(Entries on finding words and elements)

□ □ □ □

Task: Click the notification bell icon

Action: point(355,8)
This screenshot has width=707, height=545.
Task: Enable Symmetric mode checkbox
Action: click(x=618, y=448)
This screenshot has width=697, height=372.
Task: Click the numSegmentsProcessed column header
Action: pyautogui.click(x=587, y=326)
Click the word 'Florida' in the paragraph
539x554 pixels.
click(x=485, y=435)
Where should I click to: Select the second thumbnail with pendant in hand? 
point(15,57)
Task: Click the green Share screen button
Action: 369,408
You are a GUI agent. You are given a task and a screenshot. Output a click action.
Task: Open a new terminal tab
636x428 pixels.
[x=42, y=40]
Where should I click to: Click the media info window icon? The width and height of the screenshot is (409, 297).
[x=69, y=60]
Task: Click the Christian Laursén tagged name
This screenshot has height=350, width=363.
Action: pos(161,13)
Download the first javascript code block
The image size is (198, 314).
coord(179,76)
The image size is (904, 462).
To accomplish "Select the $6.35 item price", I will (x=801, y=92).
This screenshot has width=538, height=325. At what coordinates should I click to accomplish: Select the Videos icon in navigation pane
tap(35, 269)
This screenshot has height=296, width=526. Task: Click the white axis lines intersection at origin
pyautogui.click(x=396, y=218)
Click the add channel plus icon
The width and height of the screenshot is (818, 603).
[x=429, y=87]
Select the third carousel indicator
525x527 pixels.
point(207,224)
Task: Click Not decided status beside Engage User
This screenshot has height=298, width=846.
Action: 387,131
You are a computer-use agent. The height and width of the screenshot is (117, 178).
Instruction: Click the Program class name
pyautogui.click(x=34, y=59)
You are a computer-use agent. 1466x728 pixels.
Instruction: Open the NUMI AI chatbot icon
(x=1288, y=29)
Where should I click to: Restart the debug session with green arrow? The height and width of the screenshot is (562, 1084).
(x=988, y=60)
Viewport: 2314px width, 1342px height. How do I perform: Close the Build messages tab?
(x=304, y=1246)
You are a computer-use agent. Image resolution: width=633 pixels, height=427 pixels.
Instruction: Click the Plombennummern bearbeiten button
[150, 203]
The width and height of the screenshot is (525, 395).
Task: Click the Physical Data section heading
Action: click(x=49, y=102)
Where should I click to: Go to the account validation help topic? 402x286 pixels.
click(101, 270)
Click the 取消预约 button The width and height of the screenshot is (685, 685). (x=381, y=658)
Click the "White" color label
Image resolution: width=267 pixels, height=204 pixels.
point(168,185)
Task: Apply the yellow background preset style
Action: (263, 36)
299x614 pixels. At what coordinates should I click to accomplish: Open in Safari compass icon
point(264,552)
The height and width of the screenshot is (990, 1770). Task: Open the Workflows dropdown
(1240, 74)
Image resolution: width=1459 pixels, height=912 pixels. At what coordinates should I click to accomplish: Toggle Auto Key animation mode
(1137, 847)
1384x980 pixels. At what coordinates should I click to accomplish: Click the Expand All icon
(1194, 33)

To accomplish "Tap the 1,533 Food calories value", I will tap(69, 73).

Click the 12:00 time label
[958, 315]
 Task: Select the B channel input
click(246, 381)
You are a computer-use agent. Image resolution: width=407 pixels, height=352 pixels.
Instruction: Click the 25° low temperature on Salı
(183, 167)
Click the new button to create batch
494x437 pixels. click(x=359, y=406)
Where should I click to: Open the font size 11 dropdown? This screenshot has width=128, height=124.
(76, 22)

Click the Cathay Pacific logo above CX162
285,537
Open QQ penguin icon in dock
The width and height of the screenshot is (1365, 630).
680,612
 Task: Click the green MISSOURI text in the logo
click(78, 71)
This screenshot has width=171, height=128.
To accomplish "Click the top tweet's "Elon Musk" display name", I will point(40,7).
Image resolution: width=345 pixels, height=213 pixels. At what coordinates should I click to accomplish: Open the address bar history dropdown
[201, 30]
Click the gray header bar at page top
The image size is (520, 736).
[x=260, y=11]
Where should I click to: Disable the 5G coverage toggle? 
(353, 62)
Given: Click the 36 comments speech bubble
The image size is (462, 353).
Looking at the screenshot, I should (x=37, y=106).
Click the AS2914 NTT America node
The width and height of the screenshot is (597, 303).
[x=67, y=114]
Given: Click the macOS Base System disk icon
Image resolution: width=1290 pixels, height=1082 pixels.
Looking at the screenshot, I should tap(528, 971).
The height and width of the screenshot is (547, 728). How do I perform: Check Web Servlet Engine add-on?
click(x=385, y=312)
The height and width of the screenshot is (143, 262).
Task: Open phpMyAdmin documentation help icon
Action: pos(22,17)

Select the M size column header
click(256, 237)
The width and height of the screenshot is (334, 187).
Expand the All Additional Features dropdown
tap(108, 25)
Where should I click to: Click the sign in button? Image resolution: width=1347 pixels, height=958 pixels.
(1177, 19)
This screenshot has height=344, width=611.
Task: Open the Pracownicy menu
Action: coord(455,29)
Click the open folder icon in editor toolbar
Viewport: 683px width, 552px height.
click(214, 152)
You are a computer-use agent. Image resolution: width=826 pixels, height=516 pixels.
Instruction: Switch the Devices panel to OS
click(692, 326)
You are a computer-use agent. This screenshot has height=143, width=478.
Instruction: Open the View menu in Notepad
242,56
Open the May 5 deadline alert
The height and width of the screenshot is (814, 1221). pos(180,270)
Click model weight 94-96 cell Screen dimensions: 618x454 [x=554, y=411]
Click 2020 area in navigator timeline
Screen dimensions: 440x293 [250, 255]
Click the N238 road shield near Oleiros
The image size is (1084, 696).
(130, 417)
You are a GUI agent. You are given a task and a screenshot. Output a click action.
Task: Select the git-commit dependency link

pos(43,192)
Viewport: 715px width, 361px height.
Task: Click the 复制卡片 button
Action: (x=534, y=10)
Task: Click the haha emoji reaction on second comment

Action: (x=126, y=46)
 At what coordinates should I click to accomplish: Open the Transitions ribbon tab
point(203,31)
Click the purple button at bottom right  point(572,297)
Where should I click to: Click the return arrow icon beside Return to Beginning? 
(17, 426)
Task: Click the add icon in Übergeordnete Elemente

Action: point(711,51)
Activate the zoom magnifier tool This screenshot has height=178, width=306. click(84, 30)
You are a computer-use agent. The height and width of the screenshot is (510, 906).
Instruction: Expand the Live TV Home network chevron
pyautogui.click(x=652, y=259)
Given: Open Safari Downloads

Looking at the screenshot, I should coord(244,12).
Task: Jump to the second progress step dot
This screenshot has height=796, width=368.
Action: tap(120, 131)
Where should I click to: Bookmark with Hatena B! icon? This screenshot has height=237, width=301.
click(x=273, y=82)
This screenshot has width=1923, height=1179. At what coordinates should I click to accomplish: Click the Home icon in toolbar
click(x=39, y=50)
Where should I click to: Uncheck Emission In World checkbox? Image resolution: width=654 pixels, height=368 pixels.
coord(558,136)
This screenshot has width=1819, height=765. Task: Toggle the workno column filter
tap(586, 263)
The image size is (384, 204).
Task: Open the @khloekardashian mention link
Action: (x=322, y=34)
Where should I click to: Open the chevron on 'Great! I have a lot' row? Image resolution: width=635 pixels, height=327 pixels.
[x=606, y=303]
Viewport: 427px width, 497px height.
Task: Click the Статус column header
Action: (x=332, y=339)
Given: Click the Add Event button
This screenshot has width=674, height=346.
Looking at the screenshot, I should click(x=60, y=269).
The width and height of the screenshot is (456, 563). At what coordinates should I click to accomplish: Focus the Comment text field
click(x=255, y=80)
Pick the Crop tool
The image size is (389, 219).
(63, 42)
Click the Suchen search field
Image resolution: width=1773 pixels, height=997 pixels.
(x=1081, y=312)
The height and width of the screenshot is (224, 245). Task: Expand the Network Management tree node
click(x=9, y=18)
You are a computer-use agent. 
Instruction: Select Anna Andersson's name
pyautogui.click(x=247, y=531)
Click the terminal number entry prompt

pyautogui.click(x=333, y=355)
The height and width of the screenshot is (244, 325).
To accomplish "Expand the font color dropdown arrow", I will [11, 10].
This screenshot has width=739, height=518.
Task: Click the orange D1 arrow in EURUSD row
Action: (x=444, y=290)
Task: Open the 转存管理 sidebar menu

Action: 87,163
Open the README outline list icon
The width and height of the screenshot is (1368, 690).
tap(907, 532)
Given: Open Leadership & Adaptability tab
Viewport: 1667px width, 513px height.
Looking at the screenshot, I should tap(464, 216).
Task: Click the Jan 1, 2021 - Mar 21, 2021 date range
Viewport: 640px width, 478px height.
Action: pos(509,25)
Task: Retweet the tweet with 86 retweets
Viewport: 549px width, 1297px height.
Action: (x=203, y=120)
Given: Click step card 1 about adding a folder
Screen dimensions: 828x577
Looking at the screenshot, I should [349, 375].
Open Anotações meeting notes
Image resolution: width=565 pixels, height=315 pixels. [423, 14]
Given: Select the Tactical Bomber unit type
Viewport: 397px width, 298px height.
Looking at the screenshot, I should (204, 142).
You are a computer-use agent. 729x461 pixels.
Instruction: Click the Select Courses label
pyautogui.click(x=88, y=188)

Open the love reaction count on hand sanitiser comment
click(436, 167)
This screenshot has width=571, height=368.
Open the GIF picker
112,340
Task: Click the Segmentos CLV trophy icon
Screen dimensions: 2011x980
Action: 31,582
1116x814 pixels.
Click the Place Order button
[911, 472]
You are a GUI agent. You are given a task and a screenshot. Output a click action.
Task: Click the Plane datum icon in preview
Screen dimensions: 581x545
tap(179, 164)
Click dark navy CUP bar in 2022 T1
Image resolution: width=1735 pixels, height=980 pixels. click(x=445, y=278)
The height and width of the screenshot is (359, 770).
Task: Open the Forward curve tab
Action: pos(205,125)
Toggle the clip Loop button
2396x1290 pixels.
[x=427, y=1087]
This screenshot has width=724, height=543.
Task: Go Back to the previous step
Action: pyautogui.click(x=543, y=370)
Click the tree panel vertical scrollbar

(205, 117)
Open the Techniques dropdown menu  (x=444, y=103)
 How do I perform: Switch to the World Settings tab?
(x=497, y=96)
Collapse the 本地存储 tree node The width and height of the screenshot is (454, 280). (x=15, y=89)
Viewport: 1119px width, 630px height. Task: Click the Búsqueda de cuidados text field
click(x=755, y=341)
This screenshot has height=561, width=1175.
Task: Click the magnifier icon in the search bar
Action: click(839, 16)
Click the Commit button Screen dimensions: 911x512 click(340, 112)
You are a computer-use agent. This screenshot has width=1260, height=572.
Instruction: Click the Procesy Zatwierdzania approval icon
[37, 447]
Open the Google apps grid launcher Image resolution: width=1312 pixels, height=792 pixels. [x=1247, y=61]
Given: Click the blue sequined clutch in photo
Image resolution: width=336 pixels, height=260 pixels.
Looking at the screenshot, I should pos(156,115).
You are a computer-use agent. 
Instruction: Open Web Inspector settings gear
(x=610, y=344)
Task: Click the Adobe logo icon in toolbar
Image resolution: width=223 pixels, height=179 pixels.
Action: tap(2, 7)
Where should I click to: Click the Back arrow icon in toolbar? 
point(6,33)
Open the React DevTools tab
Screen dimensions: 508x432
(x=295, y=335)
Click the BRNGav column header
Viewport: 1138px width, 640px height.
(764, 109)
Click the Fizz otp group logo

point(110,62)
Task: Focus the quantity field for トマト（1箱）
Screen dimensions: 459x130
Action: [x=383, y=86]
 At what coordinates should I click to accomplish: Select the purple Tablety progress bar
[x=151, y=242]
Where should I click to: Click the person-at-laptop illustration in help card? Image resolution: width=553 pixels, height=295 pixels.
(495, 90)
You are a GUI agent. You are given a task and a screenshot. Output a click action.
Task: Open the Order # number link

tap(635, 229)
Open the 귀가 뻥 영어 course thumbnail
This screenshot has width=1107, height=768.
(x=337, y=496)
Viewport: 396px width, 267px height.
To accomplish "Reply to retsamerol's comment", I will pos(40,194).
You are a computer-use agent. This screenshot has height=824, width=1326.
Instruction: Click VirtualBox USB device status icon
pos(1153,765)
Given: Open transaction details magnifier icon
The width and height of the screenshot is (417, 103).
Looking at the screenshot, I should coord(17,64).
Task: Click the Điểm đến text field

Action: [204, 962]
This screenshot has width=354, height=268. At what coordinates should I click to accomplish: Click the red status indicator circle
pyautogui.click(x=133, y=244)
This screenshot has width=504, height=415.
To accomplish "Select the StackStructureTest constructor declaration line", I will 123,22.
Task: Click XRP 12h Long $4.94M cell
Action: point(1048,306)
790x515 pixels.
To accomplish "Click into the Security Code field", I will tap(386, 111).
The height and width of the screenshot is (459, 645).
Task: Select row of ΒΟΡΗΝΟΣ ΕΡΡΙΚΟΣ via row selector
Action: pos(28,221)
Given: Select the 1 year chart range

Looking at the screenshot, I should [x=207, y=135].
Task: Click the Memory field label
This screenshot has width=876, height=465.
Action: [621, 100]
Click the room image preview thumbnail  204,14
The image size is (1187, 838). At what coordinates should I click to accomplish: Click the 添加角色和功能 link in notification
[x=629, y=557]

□ □ □ □

DO THIS →
Repeat the part of the material that opens with the line containing "Viewport: 396px width, 267px height." and runs through the end of the material, reproducing each line without change.

WRITTEN RESPONSE →
Viewport: 396px width, 267px height.
To accomplish "Reply to retsamerol's comment", I will pos(40,194).
You are a computer-use agent. This screenshot has height=824, width=1326.
Instruction: Click VirtualBox USB device status icon
pos(1153,765)
Given: Open transaction details magnifier icon
The width and height of the screenshot is (417, 103).
Looking at the screenshot, I should coord(17,64).
Task: Click the Điểm đến text field

Action: [204, 962]
This screenshot has width=354, height=268. At what coordinates should I click to accomplish: Click the red status indicator circle
pyautogui.click(x=133, y=244)
This screenshot has width=504, height=415.
To accomplish "Select the StackStructureTest constructor declaration line", I will 123,22.
Task: Click XRP 12h Long $4.94M cell
Action: point(1048,306)
790x515 pixels.
To accomplish "Click into the Security Code field", I will tap(386, 111).
The height and width of the screenshot is (459, 645).
Task: Select row of ΒΟΡΗΝΟΣ ΕΡΡΙΚΟΣ via row selector
Action: pos(28,221)
Given: Select the 1 year chart range

Looking at the screenshot, I should [x=207, y=135].
Task: Click the Memory field label
This screenshot has width=876, height=465.
Action: [621, 100]
Click the room image preview thumbnail  204,14
The image size is (1187, 838). At what coordinates should I click to accomplish: Click the 添加角色和功能 link in notification
[x=629, y=557]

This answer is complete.